Fiscal year-to-date, Commercial Networks segment operating loss was higher and Adjusted EBITDA was lower compared to the same period last year, reflecting year-over-year impacts and investment trends similar to those seen in the third quarter of fiscal year 2018. Fiscal year-to-date segment revenues were down 15% compared to the same period last year, primarily as a result of lower fixed terminal sales for Australia's nbn™ satellite broadband service, partially offset by an increase in delivery of next-generation IFC systems.

Government Systems
Viasat's Government Systems segment revenues for the third quarter of fiscal year 2018 were $181.8 million, a 9% increase year-over-year. Continued demand for Viasat's tactical data link products, secure networking products and government mobility services provides evidence of Viasat's ability to bring commercial innovation into the defense sector. Operating profit increased by 23% to $29.7 million and Adjusted EBITDA increased 20% to $47.8 million for the quarter, compared to the prior year period. Operating profit and revenue growth were driven primarily by strong demand for Viasat's Non-Developmental Item (NDI) products initiated under Company funded R&D programs in prior periods, alongside expanding demand for cybersecurity and information assurance products. Highlights for the quarter include:

  • Fiscal year-to-date segment contract awards equaled $629.9 million, reflecting a 1.1 to 1 book-to-bill ratio, and a record segment backlog of $702.2 million, driving total Company backlog to $1.1 billion.
  • Key awards:
    • Viasat was awarded a contract to upgrade the NATO UHF satellite communications control stations to comply with the Integrated Waveform baseline, giving NATO greater communications interoperability, scalability and flexibility across legacy and next-generation platforms.

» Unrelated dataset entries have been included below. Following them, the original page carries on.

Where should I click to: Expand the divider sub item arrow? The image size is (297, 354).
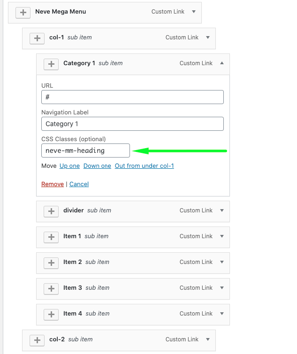222,211
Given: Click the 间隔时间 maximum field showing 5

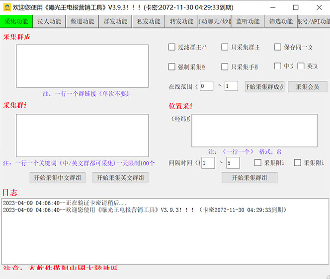Looking at the screenshot, I should pyautogui.click(x=233, y=163).
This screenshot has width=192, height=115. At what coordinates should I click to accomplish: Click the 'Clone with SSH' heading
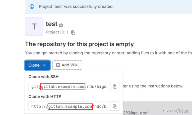[44, 77]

    • Viasat received a five-year, sole-source Indefinite Delivery Indefinite Quantity (IDIQ) contract with an initial ceiling of $350 million for advanced equipment, systems, services and support to modernize ground/air situational awareness, tactical data links, terrestrial networking, intelligence, surveillance and reconnaissance, tactical satellite communications, information assurance, network management and cybersecurity for Special Operations Forces.

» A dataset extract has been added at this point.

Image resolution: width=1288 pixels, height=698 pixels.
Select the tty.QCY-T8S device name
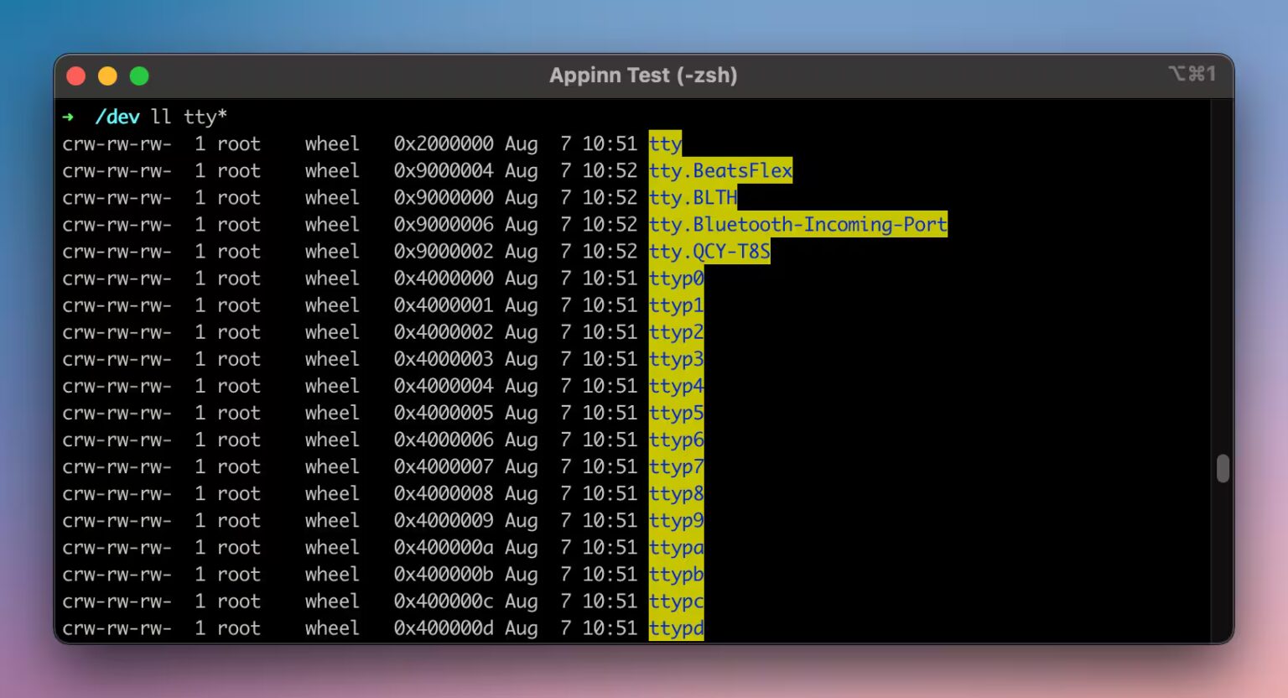tap(709, 251)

  • Key milestones achieved:
    • The first ever handheld Link 16 radio, the Viasat Battlefield Awareness and Targeting System - Dismounted (BATS-D) device, known to the United States Department of Defense as the AN/PRC-161, became National Security Agency (NSA) Type 1 certified.
    • The U.S. Air Force and Viasat completed production readiness review on the Mini Crypto program for the development of an embeddable cryptographic security/data module for military handheld devices and unmanned systems that communicates sensitive and classified data.

Fiscal year-to-date, Viasat's Government Systems segment delivered record performance, with revenue growth of 13% year-over-year to $553.6 million amidst a competitive defense sector. Operating profit increased 36% year-over-year to a record of $96.5 million, generating record Adjusted EBITDA of $148.5 million, a 27% increase over the same period last year.